- [PROBLEM TO WORK ON]: Copy exactly the lines of the records below, starting at the line that contains "Given: Click into the Name field my_choice" and continuing through the last line, both included; omit any pictures.

Saved data entries:
○ ○ ○ ○ ○

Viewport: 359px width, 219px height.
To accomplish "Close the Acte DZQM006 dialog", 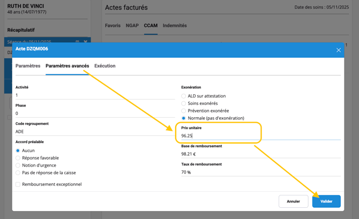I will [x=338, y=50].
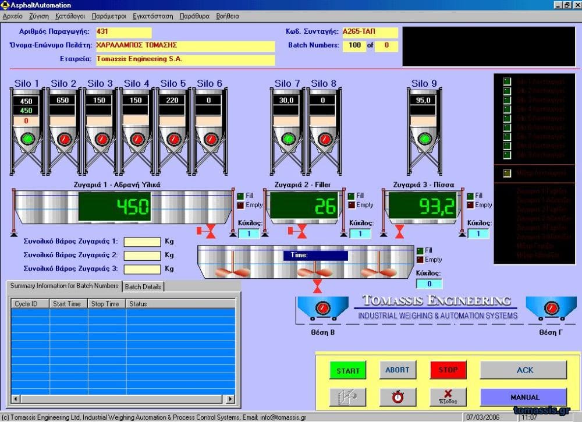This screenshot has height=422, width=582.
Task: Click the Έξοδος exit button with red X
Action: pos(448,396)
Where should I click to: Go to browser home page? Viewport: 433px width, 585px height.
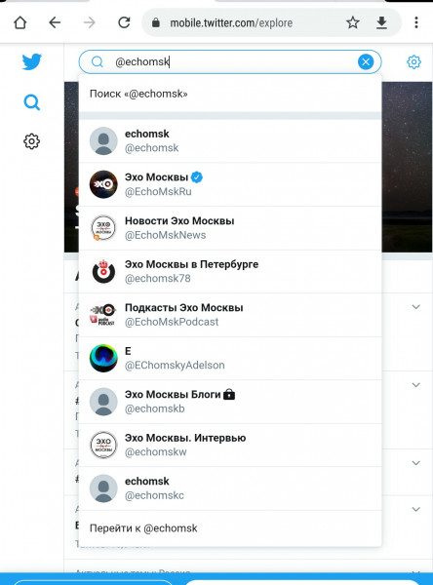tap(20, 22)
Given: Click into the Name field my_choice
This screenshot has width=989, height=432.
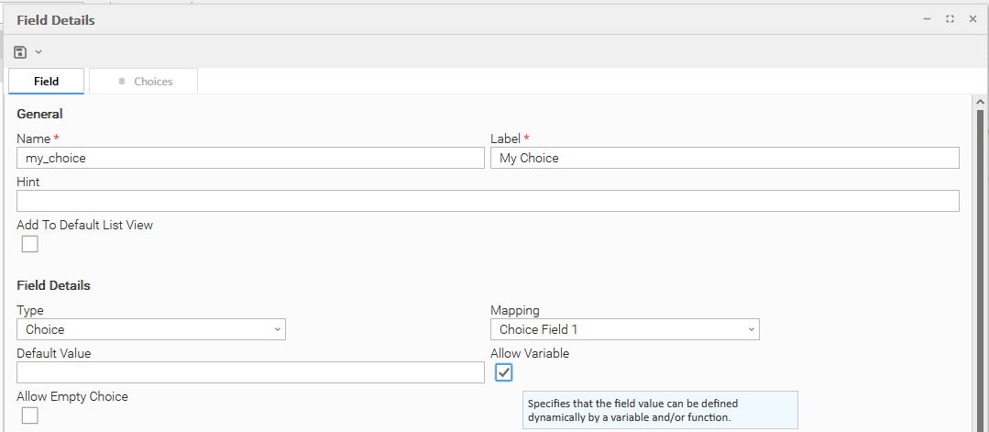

○ ○ ○ ○ ○

- [ANSWER TO THE PROBLEM]:
Given: Click into the Name field my_choice
This screenshot has width=989, height=432.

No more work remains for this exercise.